My current solution is waiting to fall over. By breaking each LUN into its own filesystem, I’m not increasing the likelihood of a LUN being available (I already have multiple LUNs, so nothing will change there), but I’m vastly decreasing the likelihood that a failure will bring down the entire dataset.
If you’re going to have a failure, I think that we can all agree that having a subset of the data unavailable is usually preferable to the entire dataset being unavailable.
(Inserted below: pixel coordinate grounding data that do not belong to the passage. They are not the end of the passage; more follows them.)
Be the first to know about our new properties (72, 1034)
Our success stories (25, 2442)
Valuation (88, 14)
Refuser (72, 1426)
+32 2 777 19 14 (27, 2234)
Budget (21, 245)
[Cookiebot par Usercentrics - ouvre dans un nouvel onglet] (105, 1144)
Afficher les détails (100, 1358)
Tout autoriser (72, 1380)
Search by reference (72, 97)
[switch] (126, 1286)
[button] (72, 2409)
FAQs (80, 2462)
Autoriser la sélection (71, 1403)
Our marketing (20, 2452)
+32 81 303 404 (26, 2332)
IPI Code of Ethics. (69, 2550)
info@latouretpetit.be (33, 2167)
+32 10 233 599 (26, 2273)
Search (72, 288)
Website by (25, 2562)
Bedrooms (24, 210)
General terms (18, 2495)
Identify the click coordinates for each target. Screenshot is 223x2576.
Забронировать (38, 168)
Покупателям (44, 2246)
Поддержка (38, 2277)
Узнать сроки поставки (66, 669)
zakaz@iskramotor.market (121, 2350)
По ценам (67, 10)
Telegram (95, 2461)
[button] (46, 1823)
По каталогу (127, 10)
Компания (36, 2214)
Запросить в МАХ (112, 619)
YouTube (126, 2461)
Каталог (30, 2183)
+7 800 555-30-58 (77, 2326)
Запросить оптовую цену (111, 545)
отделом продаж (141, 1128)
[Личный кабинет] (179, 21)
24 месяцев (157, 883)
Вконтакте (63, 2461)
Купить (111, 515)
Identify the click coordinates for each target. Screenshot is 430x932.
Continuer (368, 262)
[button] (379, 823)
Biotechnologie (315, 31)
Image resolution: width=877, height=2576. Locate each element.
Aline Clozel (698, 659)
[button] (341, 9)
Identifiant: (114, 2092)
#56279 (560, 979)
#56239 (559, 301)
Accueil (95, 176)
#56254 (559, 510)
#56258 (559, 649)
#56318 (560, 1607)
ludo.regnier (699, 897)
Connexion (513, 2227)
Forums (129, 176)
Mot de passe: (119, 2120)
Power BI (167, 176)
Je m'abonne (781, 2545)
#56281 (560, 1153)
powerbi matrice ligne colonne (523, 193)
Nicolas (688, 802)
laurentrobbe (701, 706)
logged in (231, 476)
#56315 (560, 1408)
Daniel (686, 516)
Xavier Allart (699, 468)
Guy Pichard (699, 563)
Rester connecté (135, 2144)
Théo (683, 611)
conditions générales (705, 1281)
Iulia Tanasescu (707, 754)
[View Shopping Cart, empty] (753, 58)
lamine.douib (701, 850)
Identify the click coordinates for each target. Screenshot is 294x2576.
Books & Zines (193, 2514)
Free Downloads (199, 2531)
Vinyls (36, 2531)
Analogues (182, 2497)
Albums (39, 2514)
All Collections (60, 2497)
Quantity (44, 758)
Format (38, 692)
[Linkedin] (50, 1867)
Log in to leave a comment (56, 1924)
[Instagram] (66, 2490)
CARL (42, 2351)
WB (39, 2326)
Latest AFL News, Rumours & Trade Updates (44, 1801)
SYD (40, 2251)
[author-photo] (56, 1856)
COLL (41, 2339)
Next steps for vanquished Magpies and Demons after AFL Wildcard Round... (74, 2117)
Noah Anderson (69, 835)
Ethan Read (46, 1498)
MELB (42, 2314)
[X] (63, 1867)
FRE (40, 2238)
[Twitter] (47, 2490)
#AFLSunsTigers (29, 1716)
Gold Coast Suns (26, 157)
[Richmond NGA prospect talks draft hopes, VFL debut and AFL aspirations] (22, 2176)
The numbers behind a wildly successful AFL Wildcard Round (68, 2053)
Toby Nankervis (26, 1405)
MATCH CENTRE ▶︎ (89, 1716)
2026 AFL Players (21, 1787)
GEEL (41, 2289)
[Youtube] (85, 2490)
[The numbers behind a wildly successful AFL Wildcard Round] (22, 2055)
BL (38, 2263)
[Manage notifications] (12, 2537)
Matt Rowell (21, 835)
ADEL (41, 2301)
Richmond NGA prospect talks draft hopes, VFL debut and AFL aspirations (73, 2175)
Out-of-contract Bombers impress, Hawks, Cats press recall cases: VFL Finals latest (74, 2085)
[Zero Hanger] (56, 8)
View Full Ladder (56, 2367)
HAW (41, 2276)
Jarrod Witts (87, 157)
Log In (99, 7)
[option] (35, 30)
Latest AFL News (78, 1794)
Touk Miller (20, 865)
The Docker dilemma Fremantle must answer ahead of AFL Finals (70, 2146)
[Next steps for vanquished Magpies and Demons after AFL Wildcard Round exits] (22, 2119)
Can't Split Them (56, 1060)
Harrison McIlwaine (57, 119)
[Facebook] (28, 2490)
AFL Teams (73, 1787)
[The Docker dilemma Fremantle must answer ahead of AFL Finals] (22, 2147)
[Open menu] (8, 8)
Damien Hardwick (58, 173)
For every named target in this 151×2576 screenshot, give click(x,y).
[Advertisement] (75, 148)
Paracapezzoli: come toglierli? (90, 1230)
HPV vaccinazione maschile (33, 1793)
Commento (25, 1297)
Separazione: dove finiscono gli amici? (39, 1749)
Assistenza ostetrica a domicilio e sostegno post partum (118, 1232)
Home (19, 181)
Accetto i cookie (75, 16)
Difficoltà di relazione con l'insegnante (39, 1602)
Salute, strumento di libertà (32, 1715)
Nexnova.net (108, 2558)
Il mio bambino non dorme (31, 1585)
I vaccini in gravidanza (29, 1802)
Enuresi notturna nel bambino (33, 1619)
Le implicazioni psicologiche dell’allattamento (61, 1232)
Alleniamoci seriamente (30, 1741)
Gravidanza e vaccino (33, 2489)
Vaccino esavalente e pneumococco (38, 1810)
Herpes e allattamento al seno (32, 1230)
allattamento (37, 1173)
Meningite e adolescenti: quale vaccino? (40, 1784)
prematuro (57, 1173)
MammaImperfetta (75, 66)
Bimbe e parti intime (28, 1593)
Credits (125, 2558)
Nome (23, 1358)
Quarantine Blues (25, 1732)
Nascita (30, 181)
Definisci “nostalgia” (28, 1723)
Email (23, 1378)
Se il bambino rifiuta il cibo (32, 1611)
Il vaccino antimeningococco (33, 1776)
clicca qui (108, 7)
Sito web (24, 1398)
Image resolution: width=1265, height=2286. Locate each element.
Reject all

In addition, in the event of an accidental corruption of the filesystem, the amount of data I have to restore will shrink impressively.
Since the filesystem is a set size, you can dictate that when you hit a certain level, say 80% usage, that you make a new filesystem. At that point, you have a number of existing filesystems that are “established”, and a new empty filesystem. At this point, you can not only start creating new clients on the new disk, you can shuffle existing clients onto it, and move clients around however best suits their growth pattern at the time.
It’s going to be important to graph the growth of each client, so that I know what to expect, and so that I don’t let one crowd out a group of others, but with this scheme, if I have one growing exceptionally, I can move it to its own filesystem so it won’t impact others. Think of it as wear-leveling on the client scale ;-)
This was definitely not my initial reason, and I didn’t even consider it for the first week or so, but by breaking clients into separate filesystems on specifically located LUNs, I can also dictate where those LUNs are located in the storage array…so if I were to get a disk array enclosure of very fast SSDs, I could theoretically put clients which needed increased performance on LUNs located on those disks.
There are a lot of advantages, and really only a couple of drawbacks: primarily that the application wasn’t developed with this in mind, so it doesn’t natively know about the sharding. This will have to be solved with symlinks until a “real” solution can be engineered.
I’m not sure that many people have done this before, honestly. Google searches for “shard a filesystem” have 0 results. A search for “shard file system” consisted entirely of typos of “shared file system”. It might be that I’m doing something new and novel, but it’s more likely that I’m doing something that I should be looking for under a different name (or, alternately, I could be doing something so dumb that no one else would even consider it).
This is where you come into play. Please let me know what you think of my idea. I asked twitter about the ability to have multiple mountpoints into one directory (to eliminate the need for symlinks), and one third of the people responding said “use UnionFS“. Another third said “Use Gluster” (the other third said “Dear God No! Don’t use Gluster!”). But I wasn’t asking this particular question (mostly because it took 1500 words to explain what I wanted to do).
I should also say that Bash Cures Cancer thinks this is a terrible idea ;-)
So what do you think? Please let me know in the comments!